Millions of Americans equipped with protective glasses were taking prime positions on Monday along a ribbon of land across the U.S. to marvel at the first total solar eclipse to unfold from coast to coast in nearly a century.
After weeks of anticipation, the sight of the moon’s silhouette passing directly in front of the sun, blotting out all but a halo-like solar corona, will draw one of the largest audiences in human history, experts say.
This is when those watching via social and broadcast media are included.
Some 12 million people live in the 70-mile-wide (113-km-wide), 2,500-mile-long (4,000-km-long) zone where the total eclipse will appear on Monday.
Millions of others have traveled to spots along the route to bask in its full glory.
In Depoe Bay, Oregon, just south of where the phenomenon will first appear at 10:15 a.m. PDT (1715 GMT), thick fog shrouded the water on Monday morning, with the sun hidden behind a curtain of mist and clouds.
Visitors had taken every parking space along the sea wall by 6 a.m.
Some 94 minutes after its debut at 2:49 p.m. EDT (1849 GMT), totality will take its final bow near Charleston, South Carolina, where eclipse gazers on Monday morning began drifting on to the harbour’s sea wall.
Officials said the county’s 16,000 hotel rooms were booked, and police expected up to 100,000 visitors to the area.
Nancy Conway, 57, an elementary school principal, said she made the long drive from Lynn, Massachusetts, with a car full of relatives.
“Twenty hours, three drivers, four adults, two six-year-old twins,” Conway said as she sat in a lawn chair facing the harbour.
“It’s a once-in-a-lifetime experience.”
The last time such a spectacle unfolded from the Pacific to the Atlantic was in 1918.
The last total eclipse seen anywhere in the U.S. took place in 1979.
For millions of others outside the zone of “totality” a partial eclipse of the sun will appear throughout North America if there is no local cloud cover.
A designated eclipse viewing area is seen in a campground near Guernsey, Wyoming, U.S., Aug. 20.
Perhaps never before have so many people had the opportunity to see a total eclipse, said cartographer, Michael Zeiler, and a self-described “eclipse chaser” who on Monday will mark his ninth time seeing “totality”.
Weeks of publicity have fanned excitement, he said, and may have persuaded many families to make last-minute road trip plans.
Zeiler estimates that up to 7.4 million people will travel to the zone to observe the total eclipse, which takes place in the peak vacation month of August.
Many people have trekked to remote national forests and parks of Oregon, Idaho and Wyoming, while others have bought tickets to watch the show en masse in a Carbondale, Illinois, football stadium.
Those who live along the path, which cuts through a few population centers like Kansas City, Missouri, and Nashville, Tennessee, can simply walk out their homes and look skyward.
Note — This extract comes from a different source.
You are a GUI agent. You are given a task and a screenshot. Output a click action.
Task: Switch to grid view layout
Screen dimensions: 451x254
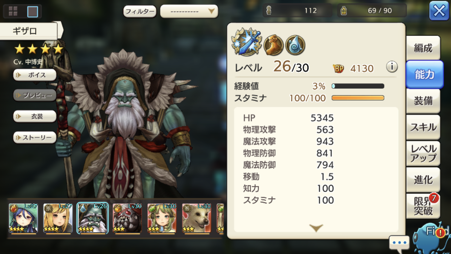(x=13, y=12)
For those who live too far from the shadow’s path or cannot escape the indoors, a NASA-linked website, eclipse.stream.live, and a companion mobile app will provide a live stream filmed from the vantage point of 50 helium-filled balloons at a height of 80,000 feet (24,384 meters).
The sun’s disappearing act is just part of the show. As the black orb of the moon nibbles away at the sun’s face, the heavens dim to quasi-twilight and some stars and planets will be visible.
The last glimmer of sun gives way to a momentary sparkle known as the “diamond ring” effect just before the sun slips completely behind the moon, leaving only the aura of its outer atmosphere, or corona, visible in the darkness.
The corona, lasting just two minutes, marks the peak phase of totality and the only stage of the eclipse safe to view with the naked eye.